Just a day after the Bharatiya Janata Party celebrated Prime Minister Narendra Modi’s 20 years in public office with cleanliness and awareness drives across India, the nation had more cause for celebration as a World Bank report – issued a week before the international financial institution’s widely followed annual meeting – projected the Indian economy to grow by 8.3 percent in the current fiscal year, which would make it the second-fastest-growing major economy in the world.
Noting in its report that the coronavirus pandemic had sent the Indian economy into a “deep contraction” in the previous fiscal year of 2020-21 despite well-devised fiscal and monetary policy support, the World Bank stated that the economy began recovery in the second half of last fiscal thanks to increase in investment and unlocking efforts, along with “targeted fiscal, monetary and regulatory measures”.
The report clearly acknowledged the steps that the Indian government has been taking through agricultural and labour reforms to strengthen social safety nets and ease supply constraints. It even gave a positive account of how the government has been investing in health programs to weed out the country’s health infrastructure weaknesses that Covid-19 had laid bare since its outbreak.

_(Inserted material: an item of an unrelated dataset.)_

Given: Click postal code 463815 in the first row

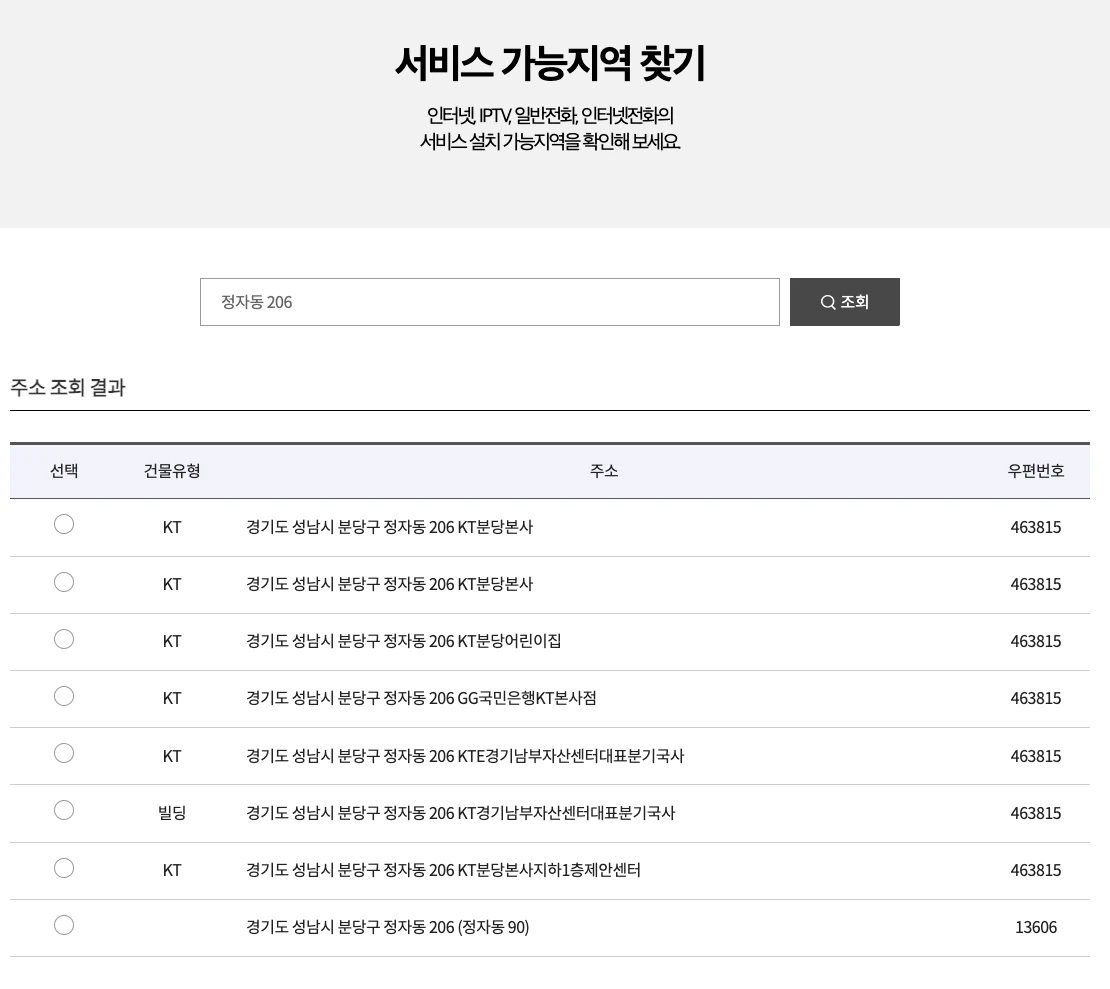Looking at the screenshot, I should pyautogui.click(x=1036, y=527).
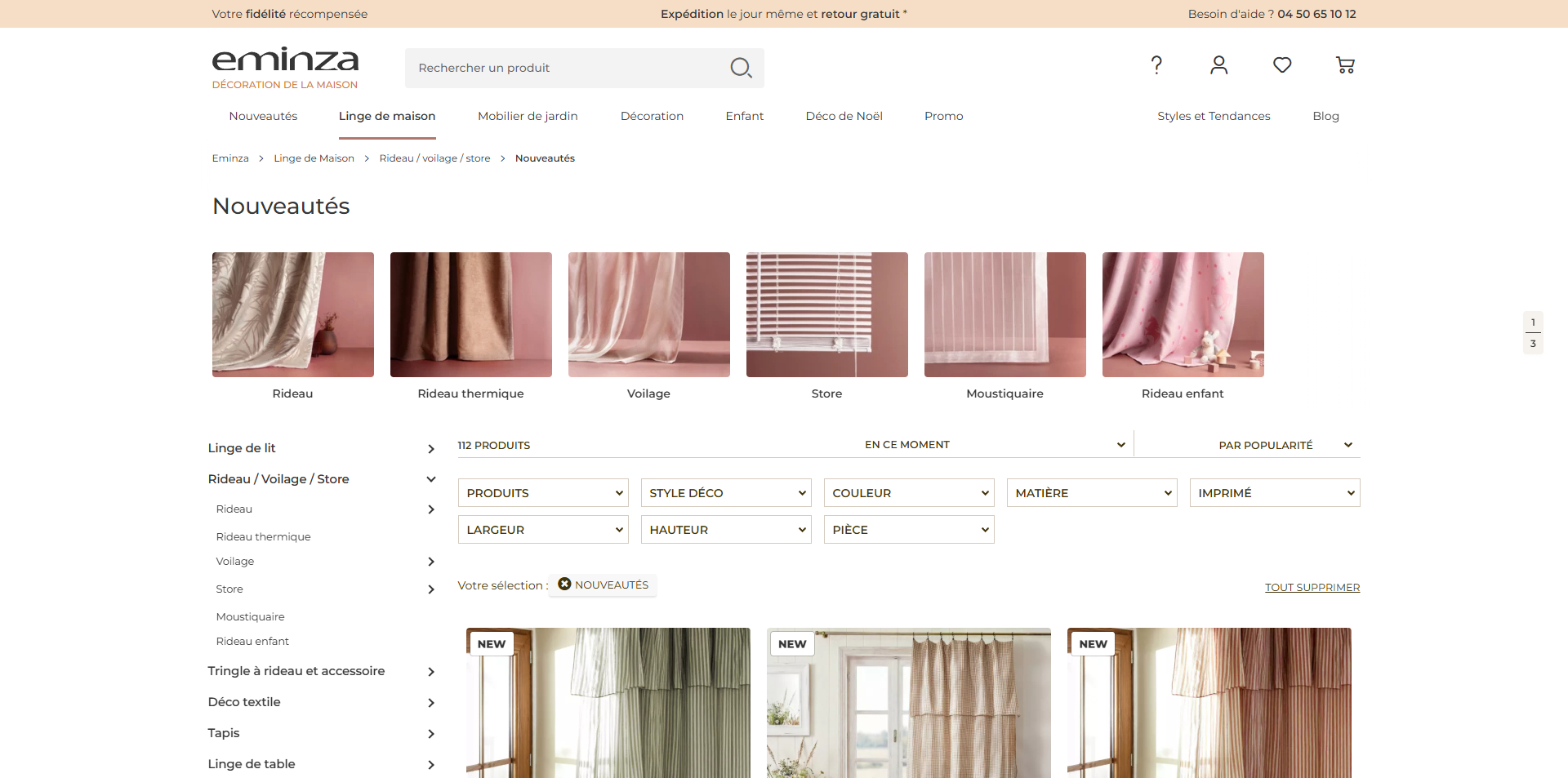The height and width of the screenshot is (778, 1568).
Task: Collapse the Rideau / Voilage / Store section
Action: pyautogui.click(x=431, y=479)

Apart from the positive sentiments that it evoked among Indians, the report was a befitting answer to all the critics of Prime Minister Modi who were scoffing at the BJP’s 20th anniversary celebrations as an exercise in chest-thumping and self-aggrandisement – and particularly to those who have for years been accusing Team Modi of being high on propaganda and low on performance.
The critics could not be any further from the truth.
At the time of writing, the Prime Minister had just announced that his government would continue using the PM CARES Fund to raise the number of oxygen plants in India from 1,100 at present to 4,000 as soon as possible, so that every district in the country would have at least one such plant. He also confirmed that India’s capacity of producing medical-grade oxygen had already increased by 10 times since last year. Once these 4,000 oxygen plants are operational at full tilt, the nation will never again fall short of this life-saving gas during health emergencies like it unfortunately did during the second Covid wave.
The above is just one of the numerous examples that underline the Modi government’s prowess on the performance front. The rivals of BJP and PM Modi must realise that the best way to compete with good governance is not through baseless charges and snide remarks but through better governance. They can look at Odisha for inspiration, where the Biju Janata Dal has remained in power for the past 20-plus years. The results of the recently held Pipili bypolls are only a reflection of the exemplary and ever-improving governance of the Naveen Patnaik administration.
Interestingly, there are many parallels between Prime Minister Modi and the five-time Chief Minister of Odisha – starting from their time in power, to their wildly popular welfare schemes, to their knack for picking and working with the finest of bureaucrats, to their zero-tolerance policy against corruption. But that is a story for another time.